___ Available data ___

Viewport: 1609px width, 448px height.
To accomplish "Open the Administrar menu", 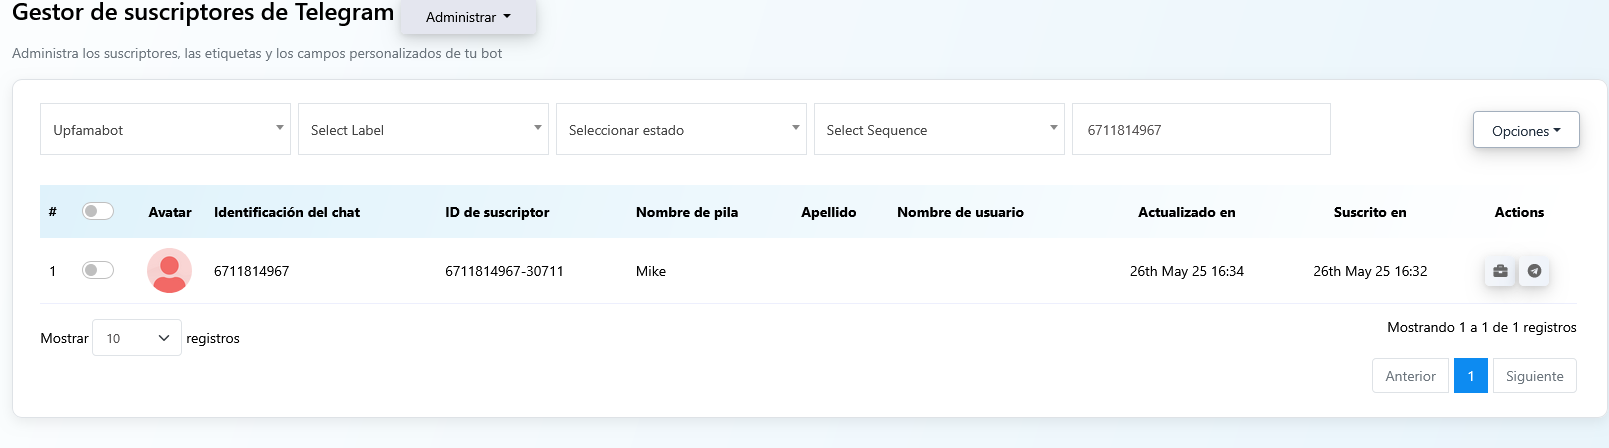I will click(468, 17).
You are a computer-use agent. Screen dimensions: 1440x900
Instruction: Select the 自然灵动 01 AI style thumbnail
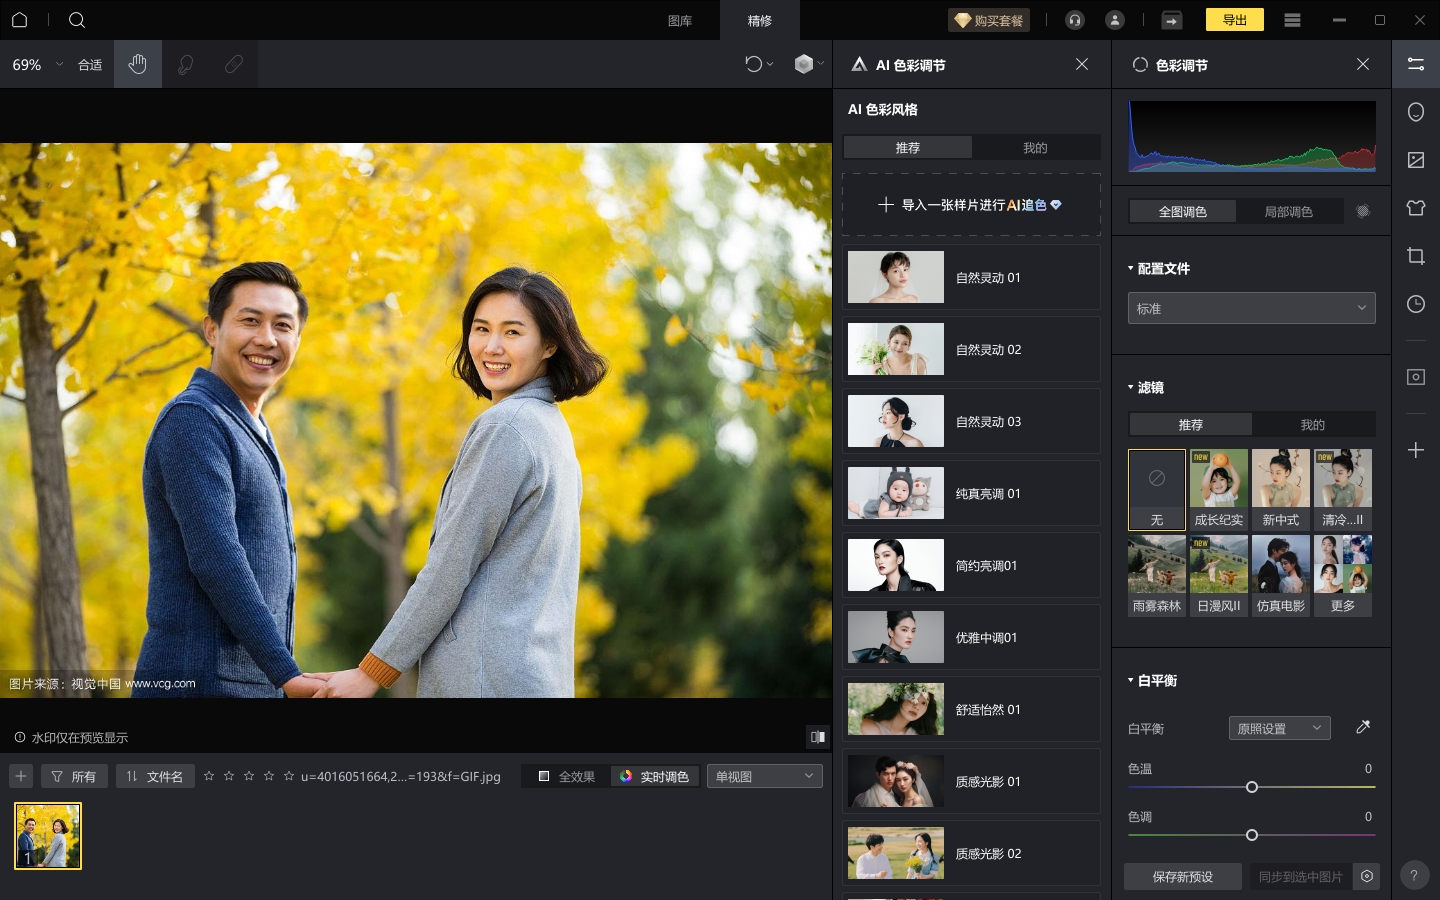pyautogui.click(x=895, y=277)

___

» Task to carry out: Using the records above, reproduce exactly the lines from the line containing "Instruction: Select the" through the last line, with both ends kept and no pictures.

» Task answer:
Instruction: Select the 自然灵动 01 AI style thumbnail
pyautogui.click(x=895, y=277)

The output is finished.